Stored data entries
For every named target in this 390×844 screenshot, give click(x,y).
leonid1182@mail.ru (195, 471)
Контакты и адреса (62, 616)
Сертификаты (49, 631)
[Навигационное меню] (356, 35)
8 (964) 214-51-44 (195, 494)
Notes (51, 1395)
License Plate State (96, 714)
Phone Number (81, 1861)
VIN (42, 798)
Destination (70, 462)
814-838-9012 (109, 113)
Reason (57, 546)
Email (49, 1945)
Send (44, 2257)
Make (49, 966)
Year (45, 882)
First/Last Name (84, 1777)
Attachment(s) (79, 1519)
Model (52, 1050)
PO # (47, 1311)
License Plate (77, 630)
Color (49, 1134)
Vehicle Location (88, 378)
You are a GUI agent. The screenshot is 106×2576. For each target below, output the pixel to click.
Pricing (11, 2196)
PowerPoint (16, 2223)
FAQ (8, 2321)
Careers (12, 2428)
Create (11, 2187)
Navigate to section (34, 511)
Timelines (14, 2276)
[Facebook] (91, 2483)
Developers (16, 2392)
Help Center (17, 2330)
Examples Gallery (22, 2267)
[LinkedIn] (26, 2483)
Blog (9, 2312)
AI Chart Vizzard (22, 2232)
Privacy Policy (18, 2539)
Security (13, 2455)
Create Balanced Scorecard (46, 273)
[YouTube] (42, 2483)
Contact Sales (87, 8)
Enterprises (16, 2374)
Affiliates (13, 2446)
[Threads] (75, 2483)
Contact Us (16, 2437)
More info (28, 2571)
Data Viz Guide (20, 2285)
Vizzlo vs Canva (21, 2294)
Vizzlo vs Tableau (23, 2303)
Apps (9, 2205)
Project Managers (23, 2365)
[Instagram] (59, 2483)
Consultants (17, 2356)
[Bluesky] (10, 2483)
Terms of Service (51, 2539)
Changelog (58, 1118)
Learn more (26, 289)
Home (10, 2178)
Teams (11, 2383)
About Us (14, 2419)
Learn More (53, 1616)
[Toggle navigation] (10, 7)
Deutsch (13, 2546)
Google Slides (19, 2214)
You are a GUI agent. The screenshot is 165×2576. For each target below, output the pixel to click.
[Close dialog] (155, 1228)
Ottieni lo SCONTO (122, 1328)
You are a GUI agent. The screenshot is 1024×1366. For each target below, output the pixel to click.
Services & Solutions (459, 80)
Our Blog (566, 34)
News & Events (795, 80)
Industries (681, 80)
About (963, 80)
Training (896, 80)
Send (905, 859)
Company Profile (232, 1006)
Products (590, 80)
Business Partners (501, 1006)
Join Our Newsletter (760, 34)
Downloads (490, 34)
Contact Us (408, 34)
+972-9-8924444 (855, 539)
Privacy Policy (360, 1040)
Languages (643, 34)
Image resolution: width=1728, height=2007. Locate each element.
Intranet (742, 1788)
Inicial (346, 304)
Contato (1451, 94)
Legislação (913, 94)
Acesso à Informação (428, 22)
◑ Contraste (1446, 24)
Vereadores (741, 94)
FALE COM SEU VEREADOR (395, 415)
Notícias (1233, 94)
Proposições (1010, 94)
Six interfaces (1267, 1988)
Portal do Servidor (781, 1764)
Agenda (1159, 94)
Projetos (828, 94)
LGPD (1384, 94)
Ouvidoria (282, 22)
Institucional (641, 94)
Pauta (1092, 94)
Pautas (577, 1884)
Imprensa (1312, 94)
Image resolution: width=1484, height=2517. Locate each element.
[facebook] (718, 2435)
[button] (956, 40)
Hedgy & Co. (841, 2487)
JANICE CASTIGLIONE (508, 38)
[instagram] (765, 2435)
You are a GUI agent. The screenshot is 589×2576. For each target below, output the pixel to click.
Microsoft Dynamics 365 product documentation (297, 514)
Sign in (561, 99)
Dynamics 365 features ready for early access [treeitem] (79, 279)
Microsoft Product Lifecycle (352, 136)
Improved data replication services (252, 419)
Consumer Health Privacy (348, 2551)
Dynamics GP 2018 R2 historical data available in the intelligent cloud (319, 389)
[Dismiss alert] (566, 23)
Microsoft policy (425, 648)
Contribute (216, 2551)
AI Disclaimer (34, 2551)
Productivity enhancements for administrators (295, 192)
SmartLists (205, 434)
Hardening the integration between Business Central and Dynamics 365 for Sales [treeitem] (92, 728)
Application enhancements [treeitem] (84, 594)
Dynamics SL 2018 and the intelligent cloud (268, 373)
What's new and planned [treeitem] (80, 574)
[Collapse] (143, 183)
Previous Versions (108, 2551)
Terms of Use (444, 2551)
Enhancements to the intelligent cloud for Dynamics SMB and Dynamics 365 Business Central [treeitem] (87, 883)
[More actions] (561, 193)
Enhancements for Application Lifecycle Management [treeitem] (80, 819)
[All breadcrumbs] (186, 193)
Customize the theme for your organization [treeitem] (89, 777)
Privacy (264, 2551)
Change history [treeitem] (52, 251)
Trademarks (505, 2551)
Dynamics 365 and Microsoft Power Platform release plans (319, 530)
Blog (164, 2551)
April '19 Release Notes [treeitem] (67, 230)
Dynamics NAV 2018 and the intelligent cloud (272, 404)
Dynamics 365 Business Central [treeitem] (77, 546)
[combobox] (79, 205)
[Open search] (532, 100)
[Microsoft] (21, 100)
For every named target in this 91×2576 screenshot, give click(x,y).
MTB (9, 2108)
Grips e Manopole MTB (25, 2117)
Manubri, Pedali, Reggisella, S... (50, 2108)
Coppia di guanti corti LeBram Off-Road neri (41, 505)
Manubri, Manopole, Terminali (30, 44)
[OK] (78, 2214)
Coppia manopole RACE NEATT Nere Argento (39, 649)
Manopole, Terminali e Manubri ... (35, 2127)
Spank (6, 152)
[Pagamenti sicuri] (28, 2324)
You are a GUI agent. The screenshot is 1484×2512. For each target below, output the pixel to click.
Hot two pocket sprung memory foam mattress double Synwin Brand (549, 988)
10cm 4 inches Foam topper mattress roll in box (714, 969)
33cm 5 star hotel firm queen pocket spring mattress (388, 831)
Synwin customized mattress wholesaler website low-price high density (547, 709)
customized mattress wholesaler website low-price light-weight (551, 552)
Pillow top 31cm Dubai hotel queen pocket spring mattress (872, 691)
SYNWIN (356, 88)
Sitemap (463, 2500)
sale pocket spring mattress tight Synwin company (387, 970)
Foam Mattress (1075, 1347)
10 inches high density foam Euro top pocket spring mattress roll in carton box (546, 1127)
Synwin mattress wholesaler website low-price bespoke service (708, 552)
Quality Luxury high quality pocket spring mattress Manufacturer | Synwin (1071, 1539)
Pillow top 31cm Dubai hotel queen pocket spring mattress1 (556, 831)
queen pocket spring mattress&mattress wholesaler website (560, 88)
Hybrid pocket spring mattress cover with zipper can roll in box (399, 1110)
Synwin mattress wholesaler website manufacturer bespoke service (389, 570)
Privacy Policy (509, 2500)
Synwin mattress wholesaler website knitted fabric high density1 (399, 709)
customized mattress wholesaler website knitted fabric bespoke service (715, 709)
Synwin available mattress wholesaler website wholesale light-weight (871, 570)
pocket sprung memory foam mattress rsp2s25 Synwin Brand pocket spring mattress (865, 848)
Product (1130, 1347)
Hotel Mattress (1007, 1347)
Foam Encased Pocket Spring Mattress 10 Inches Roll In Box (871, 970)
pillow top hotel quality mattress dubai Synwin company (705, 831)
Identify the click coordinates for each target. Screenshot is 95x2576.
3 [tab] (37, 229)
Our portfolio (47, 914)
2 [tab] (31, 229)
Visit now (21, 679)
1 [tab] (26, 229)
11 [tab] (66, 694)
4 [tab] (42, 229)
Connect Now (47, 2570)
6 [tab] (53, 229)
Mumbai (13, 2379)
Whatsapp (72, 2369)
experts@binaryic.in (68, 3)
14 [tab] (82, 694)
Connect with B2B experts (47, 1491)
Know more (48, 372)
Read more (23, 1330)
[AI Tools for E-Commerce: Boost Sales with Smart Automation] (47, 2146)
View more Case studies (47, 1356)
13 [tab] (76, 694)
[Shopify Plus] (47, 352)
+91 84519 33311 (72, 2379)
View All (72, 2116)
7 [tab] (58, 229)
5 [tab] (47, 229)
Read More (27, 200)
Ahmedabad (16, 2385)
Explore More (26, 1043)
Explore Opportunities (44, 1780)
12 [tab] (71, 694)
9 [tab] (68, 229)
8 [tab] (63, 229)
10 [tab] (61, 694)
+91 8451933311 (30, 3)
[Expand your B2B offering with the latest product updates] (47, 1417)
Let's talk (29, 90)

REQUIRED WORK:
Give back, word for word, only the lines above from the line holding "Ouvidoria (282, 22)" to the line holding "Dynamics 365 features", both included.

ANSWER SECTION:
Ouvidoria (282, 22)
Institucional (641, 94)
Pauta (1092, 94)
Pautas (577, 1884)
Imprensa (1312, 94)
Image resolution: width=1484, height=2517. Locate each element.
[facebook] (718, 2435)
[button] (956, 40)
Hedgy & Co. (841, 2487)
JANICE CASTIGLIONE (508, 38)
[instagram] (765, 2435)
You are a GUI agent. The screenshot is 589×2576. For each target below, output the pixel to click.
Microsoft Dynamics 365 product documentation (297, 514)
Sign in (561, 99)
Dynamics 365 features ready for early access [treeitem] (79, 279)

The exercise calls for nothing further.